### [About this task]
Below are records; extract exactly the lines from the one containing "You are a computer-use agent." through the last, both included, and keep the pictures out.

### [Supplied entries]
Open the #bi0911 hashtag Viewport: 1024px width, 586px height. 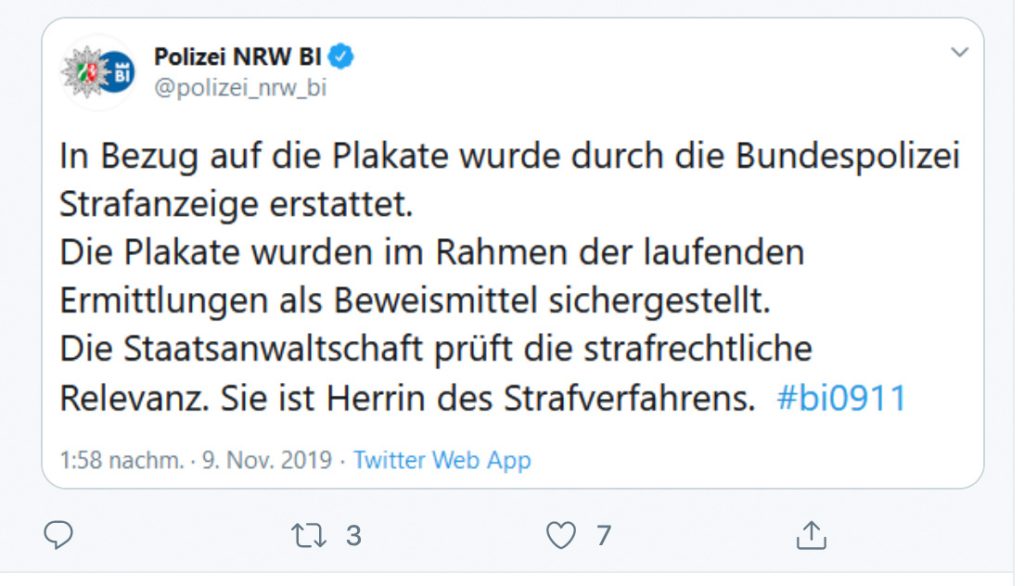pyautogui.click(x=841, y=399)
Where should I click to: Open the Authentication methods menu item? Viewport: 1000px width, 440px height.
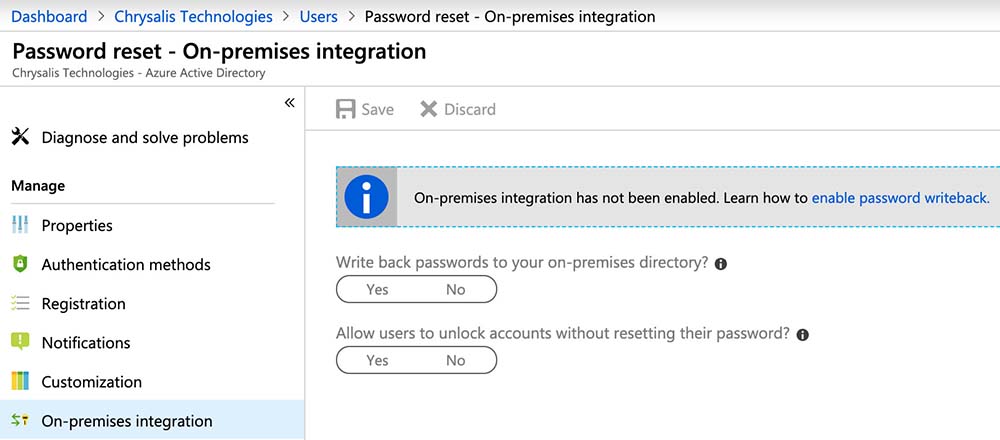point(126,265)
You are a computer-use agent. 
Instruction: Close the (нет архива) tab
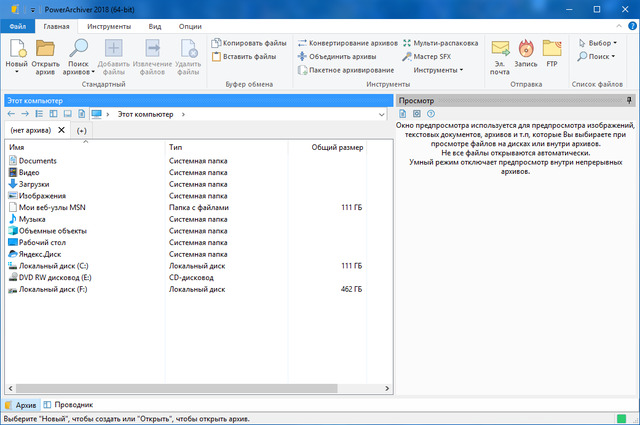point(61,130)
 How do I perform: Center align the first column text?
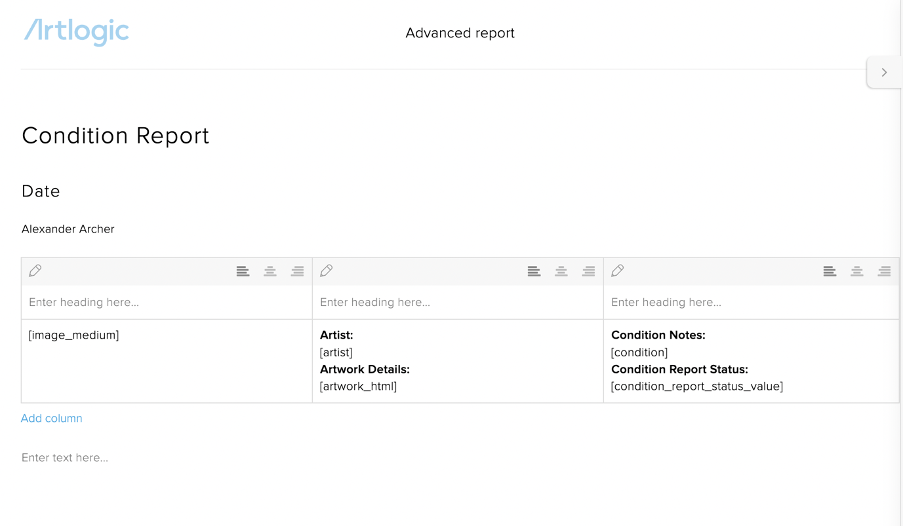click(270, 271)
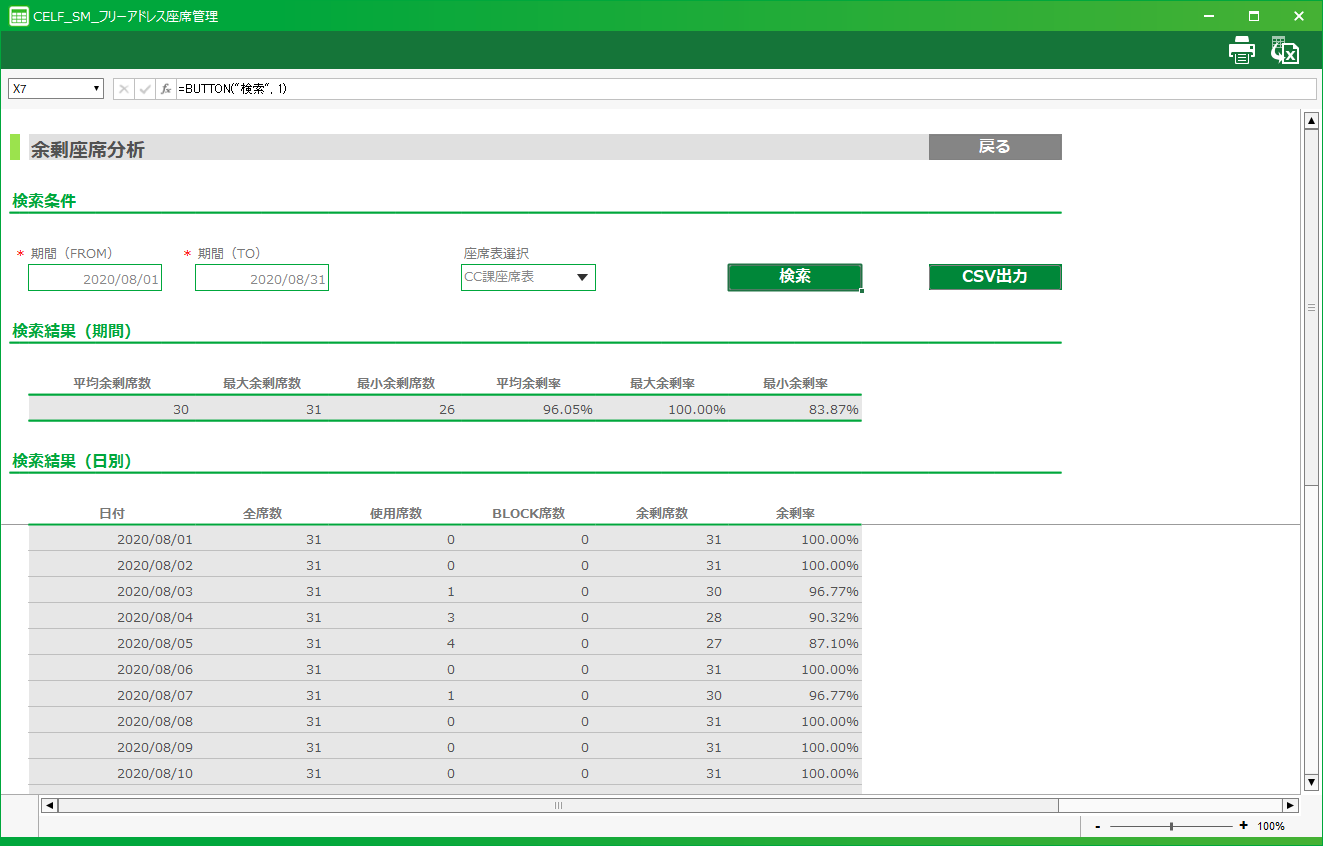This screenshot has width=1323, height=846.
Task: Open the X7 cell name box dropdown
Action: (x=97, y=89)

### [The answer]
You are a computer-use agent. 
Instruction: Close the (нет архива) tab
point(61,130)
 How do I perform: Center align the first column text?
click(270, 271)
This screenshot has width=1323, height=846.
Task: Open the X7 cell name box dropdown
Action: (x=97, y=89)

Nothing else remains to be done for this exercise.